• [Source text]
════════════════

Honeycutt v. Commissioner of Social Security
OPINION ; signed by Magistrate Judge Joseph G. Scoville (Magistrate Judge Joseph G. Scoville, mmh)
UNITED STATES OF AMERICA
UNITED STATES DISTRICT COURT
FOR THE WESTERN DISTRICT OF MICHIGAN
ANDRE W. HONEYCUTT,
Case No. 1:13-cv-151
Honorable Joseph G. Scoville
This is a social security action brought under 42 U.S.C. §§ 405(g), 1383(c)(3) seeking
review of a final decision of the Commissioner of Social Security finding that plaintiff was not
entitled to disability insurance benefits (DIB) or supplemental security income (SSI) benefits. On
May 8, 2007, plaintiff filed his applications for benefits alleging a May 19, 2007 onset of disability.
His claims were denied on initial review. On February 7, 2011, he received a hearing before an
administrative law judge (ALJ), at which he was represented by counsel.1 (A.R. 48-98). Plaintiff’s
testimony revealed that in 2009 he had traveled independently by Greyhound bus to Arizona and
worked from March through September as a reservations assistant at the El Tovar, a “four-or-five
star restaurant/hotel” located in Grand Canyon National Park. (A.R. 64-67). In light of plaintiff’s
testimony regarding his work in Arizona, at the close of the hearing, he amended his alleged onset
date to October 1, 2009. (A.R. 97). On May 26, 2011, the ALJ issued his decision finding that
The Appeals Council vacated an earlier decision by a different ALJ. (A.R. 60-62; see also
A.R. 101-40, 149-55).
plaintiff was not disabled. (A.R. 29-40). On December 11, 2012, the Appeals Council denied
review (A.R. 5-7), and the ALJ’s decision became the Commissioner’s final decision.
Plaintiff filed a timely pro se complaint seeking judicial review of the
Commissioner’s decision. Pursuant to 28 U.S.C. § 636(c) and Rule 73 of the Federal Rules of Civil
Procedure, the parties voluntarily consented to have a United States magistrate judge conduct all
further proceedings in this case, including entry of final judgment. (docket # 15). Plaintiff argues
that the Commissioner’s decision should be overturned on the following grounds:
Plaintiff should be allowed to revert to May 19, 2007 as his alleged onset of disability
date because the ALJ promised that he would grant a fully favorable decision if
plaintiff changed his alleged onset of disability date to October 1, 2009. (Plf. Brief
at 1, docket # 17, ID# 1426).
Plaintiff’s work in Arizona at the Grand Canyon should be considered a failed work
attempt because he “lived on a campus in a roommate/dormitory like setting with
cafeterias and campus transportation. [His] living situation was similar to a college
student living on campus.” (Id. at 2, ID# 1427).
Plaintiff’s work in Arizona did not rise to the level of substantial gainful activity.
(Id. at 3, ID# 1428).
The ALJ’s factual finding that there were a significant number of jobs in the region
that plaintiff was capable of performing is not supported by substantial evidence. (Id.
at 4-5, ID#s 1429-30).
The ALJ misconstrued “a lot of situations.” (Id. at 6-8, ID#s 1431-33).
The Commissioner’s decision will be affirmed.

════════════════

• [Supplied data]
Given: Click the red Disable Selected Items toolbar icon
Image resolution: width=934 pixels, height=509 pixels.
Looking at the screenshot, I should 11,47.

════════════════

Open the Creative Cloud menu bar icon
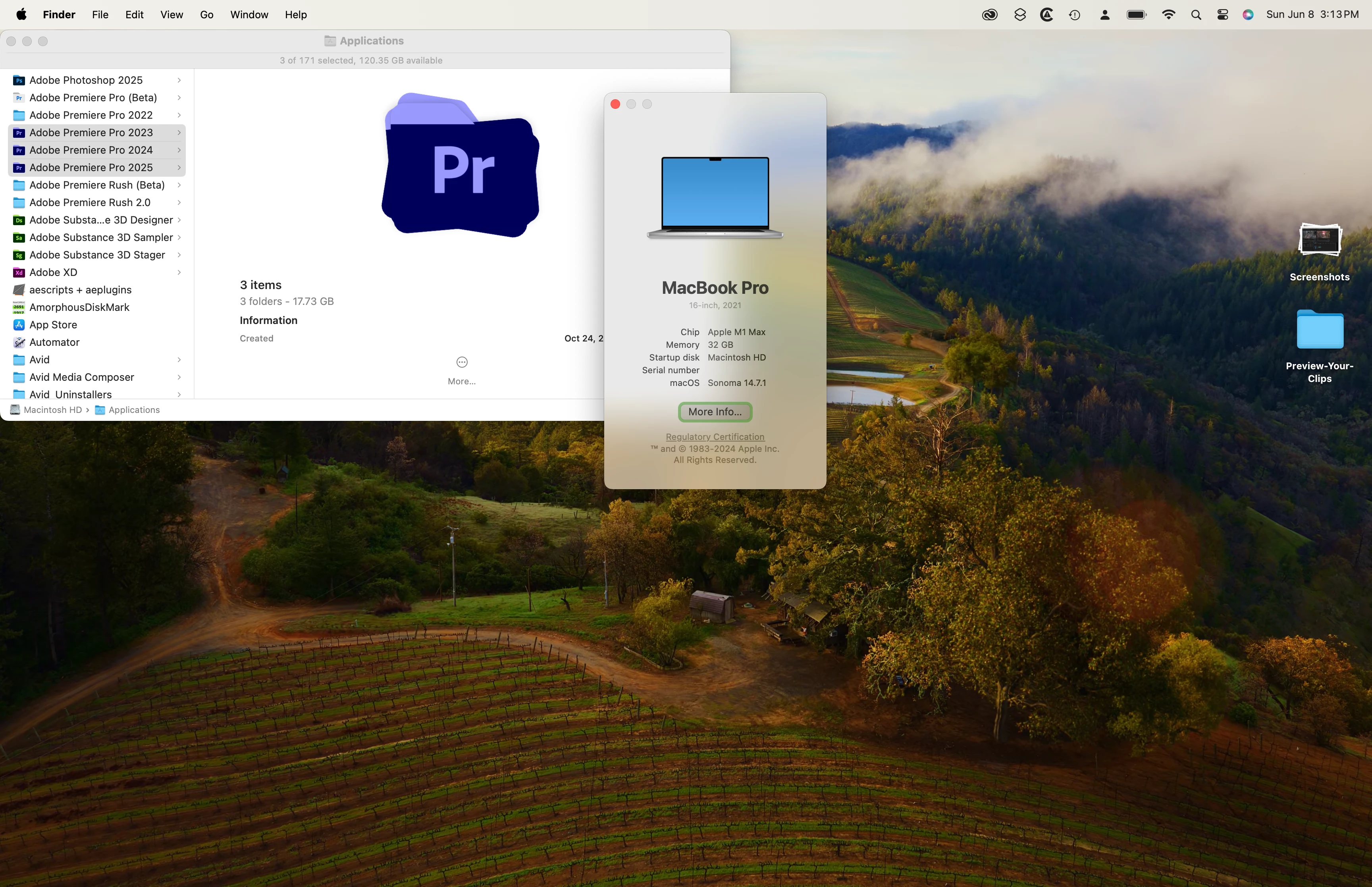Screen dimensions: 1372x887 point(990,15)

════════════════

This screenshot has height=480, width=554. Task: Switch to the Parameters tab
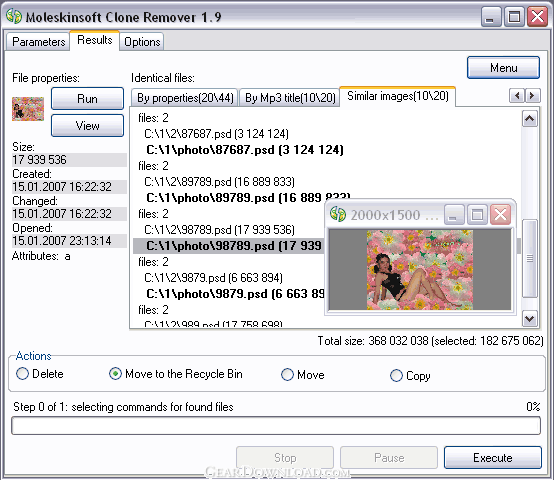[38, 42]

════════════════

• [Written request]
Please copy everything in the court opinion above from "Plaintiff’s work in Arizona at" down to "substantial gainful activity.", word for word.

• [Written answer]
Plaintiff’s work in Arizona at the Grand Canyon should be considered a failed work
attempt because he “lived on a campus in a roommate/dormitory like setting with
cafeterias and campus transportation. [His] living situation was similar to a college
student living on campus.” (Id. at 2, ID# 1427).
Plaintiff’s work in Arizona did not rise to the level of substantial gainful activity.